> **LISTED ENTRIES**

⟨

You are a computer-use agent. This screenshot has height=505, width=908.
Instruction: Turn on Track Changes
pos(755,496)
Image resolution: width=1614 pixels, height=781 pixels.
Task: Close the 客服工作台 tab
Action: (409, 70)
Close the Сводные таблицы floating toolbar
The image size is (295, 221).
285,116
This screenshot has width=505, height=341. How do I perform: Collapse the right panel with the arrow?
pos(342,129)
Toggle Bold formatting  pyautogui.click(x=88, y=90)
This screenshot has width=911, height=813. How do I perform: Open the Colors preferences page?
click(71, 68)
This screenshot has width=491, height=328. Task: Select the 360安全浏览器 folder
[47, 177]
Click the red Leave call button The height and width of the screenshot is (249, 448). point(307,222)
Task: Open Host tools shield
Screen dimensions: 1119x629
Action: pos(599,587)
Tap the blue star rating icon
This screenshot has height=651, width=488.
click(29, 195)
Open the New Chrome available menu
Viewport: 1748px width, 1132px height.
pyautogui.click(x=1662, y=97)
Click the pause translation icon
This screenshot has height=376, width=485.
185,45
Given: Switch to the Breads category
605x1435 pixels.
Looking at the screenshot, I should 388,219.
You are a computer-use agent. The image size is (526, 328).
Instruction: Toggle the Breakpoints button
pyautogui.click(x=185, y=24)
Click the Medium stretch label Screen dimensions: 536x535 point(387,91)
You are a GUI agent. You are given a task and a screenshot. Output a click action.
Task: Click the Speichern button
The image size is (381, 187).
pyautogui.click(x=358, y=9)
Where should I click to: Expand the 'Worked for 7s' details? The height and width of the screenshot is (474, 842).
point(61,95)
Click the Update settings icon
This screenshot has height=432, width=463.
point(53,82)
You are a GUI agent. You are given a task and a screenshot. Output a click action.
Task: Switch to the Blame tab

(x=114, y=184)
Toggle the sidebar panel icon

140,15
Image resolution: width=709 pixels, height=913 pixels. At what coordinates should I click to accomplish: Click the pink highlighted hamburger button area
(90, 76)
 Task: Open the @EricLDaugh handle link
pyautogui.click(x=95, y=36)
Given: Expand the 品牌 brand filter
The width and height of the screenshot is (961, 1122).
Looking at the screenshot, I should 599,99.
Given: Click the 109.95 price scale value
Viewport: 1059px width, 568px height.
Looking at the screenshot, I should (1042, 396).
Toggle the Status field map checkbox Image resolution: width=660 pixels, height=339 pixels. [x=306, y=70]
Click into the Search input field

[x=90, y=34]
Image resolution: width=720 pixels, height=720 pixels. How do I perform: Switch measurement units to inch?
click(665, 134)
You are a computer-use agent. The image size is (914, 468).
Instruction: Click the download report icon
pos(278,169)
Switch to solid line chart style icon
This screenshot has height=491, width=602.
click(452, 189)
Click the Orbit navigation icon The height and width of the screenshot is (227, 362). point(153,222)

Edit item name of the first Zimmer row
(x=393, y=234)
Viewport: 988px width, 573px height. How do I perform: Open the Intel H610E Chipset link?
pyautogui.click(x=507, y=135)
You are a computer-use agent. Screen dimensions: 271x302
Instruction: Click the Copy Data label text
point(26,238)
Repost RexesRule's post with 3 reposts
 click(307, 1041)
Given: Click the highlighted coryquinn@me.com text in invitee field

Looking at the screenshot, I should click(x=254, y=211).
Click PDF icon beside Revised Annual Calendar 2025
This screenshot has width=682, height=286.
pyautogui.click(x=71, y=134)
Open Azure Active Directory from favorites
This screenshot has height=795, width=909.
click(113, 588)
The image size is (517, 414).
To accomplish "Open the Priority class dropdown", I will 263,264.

⟩

> **TASK**
All that is needed is the exact run of lines above from the line containing "Task: Open Host tools shield" through the line containing "Given: Expand the 品牌 brand filter", both of them included.

> **SOLUTION FOR THIS PROBLEM**
Task: Open Host tools shield
Screen dimensions: 1119x629
Action: pos(599,587)
Tap the blue star rating icon
This screenshot has height=651, width=488.
click(29, 195)
Open the New Chrome available menu
Viewport: 1748px width, 1132px height.
pyautogui.click(x=1662, y=97)
Click the pause translation icon
This screenshot has height=376, width=485.
185,45
Given: Switch to the Breads category
605x1435 pixels.
Looking at the screenshot, I should 388,219.
You are a computer-use agent. The image size is (526, 328).
Instruction: Toggle the Breakpoints button
pyautogui.click(x=185, y=24)
Click the Medium stretch label Screen dimensions: 536x535 point(387,91)
You are a GUI agent. You are given a task and a screenshot. Output a click action.
Task: Click the Speichern button
The image size is (381, 187).
pyautogui.click(x=358, y=9)
Where should I click to: Expand the 'Worked for 7s' details? The height and width of the screenshot is (474, 842).
point(61,95)
Click the Update settings icon
This screenshot has height=432, width=463.
point(53,82)
You are a GUI agent. You are given a task and a screenshot. Output a click action.
Task: Switch to the Blame tab

(x=114, y=184)
Toggle the sidebar panel icon

140,15
Image resolution: width=709 pixels, height=913 pixels. At what coordinates should I click to accomplish: Click the pink highlighted hamburger button area
(90, 76)
 Task: Open the @EricLDaugh handle link
pyautogui.click(x=95, y=36)
Given: Expand the 品牌 brand filter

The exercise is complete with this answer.